Cham qui se retourne pour regarder, en arrière, la nudité de son père, Noé, est cloué au pilori de l'histoire. La femme de Lot qui se retourne pour voir brûler Sodome est changée en statue de sel. Orphée qui descend dans le royaume des ombres pour sauver Eurydice la voit disparaître au moment où il se retourne pour vérifier qu'elle le suivait. Celui qui regarde en arrière n'y découvre pas ce qu'il cherche : il s'y laisse surprendre par ce qui l'attendait depuis toujours, et cette surprise est de l'ordre de l'épouvante. C'est la tête de Gorgô (Clair, 1989, p. 38).

Il ne s'agit pas seulement de mettre au jour l'horreur sous-jacente au monde, mais également celle qui habite celui qui la contemple. Le trouble ressenti devant la question de l’origine trahit une parenté avec le monstre qui ne peut apparaitre que parce que notre inquiétude l’attend. Comme le remarque Jean-Pierre Vernant, le regard pétrifiant que rend la Gorgone est aussi une reconnaissance :

Quand vous dévisagez Gorgô, c'est elle qui fait de vous ce miroir où en vous transformant en pierre elle mire sa terrible face et se reconnaît dans le double que vous êtes devenu dès lors que vous affrontez son œil (Vernant, 1985, p. 82).

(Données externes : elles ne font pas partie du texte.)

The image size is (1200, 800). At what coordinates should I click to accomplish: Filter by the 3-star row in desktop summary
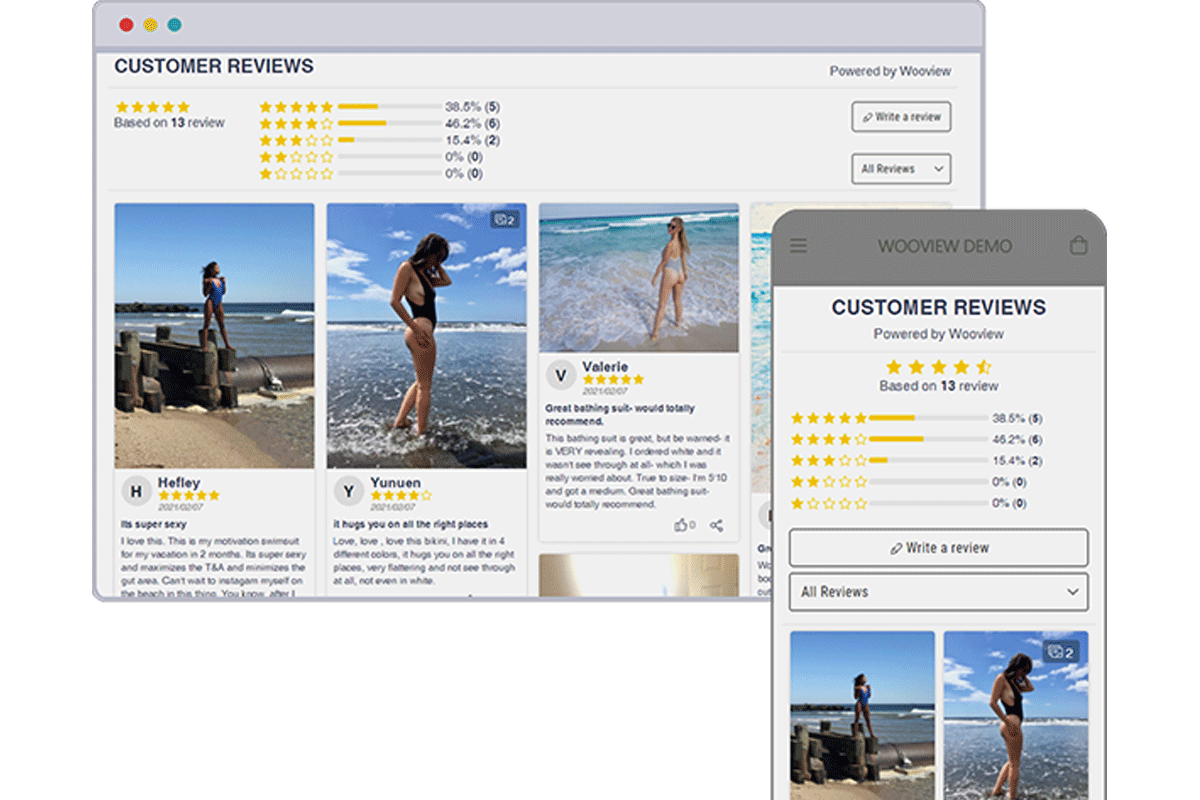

Si la Gorgone fait de nous son propre miroir, elle se trouve au cœur d’une forêt de statues et c’est en explorant ce méandre de doubles pétrifiés que l’on atteint l’horreur elle-même. Ainsi, l'espace ludique d’Outlast ajoute à cette orientation générale une structure labyrinthique visant à perdre le joueur. Ce n'est pas tant lui qui explore l'asile que l'asile qui se joue de lui. Il est jeté dans le vide, tombe dans des failles obscures, voit le sol se dérober sous ses pieds … Il s'égare dans les méandres de couloirs sombres, dans les ténèbres humides des égouts, dans les jardins nocturnes, et s'il lui arrive de remonter ce n'est que pour mieux s'enfoncer. Miles écrit : « The harder I try to escape, the further I get into this god awful place. Like fighting a tar pit ». Plus que tout, Outlast aime montrer ostensiblement l'issue toute proche, mais inaccessible. C'est la porte verrouillée du hall principal, un ascenseur désactivé ou le parc de l'autre côté d'une grille infranchissable. Ce motif atteint son paroxysme lorsque Trager capture Miles, l'attache à un fauteuil roulant et, le plaçant devant la porte de sortie lui dit : « Go on, run free. I'm in no hurry. No ? Alright ». Le joueur est ici privé de toute possibilité d'interaction, il ne peut qu'observer ce que le monstre veut lui montrer, y compris la torture subie par son personnage. L'exploration du territoire de la Gorgone se confond avec une perte, celle du moi qui s'y était aventuré et celle du chemin ramenant au monde humain. Le personnage de

145 Lovecraft se trouve dans une situation similaire : son passage dans les différentes pièces de la maison de Pickman, parmi des toiles où il s'absorbe et se perd, l'a profondément changé.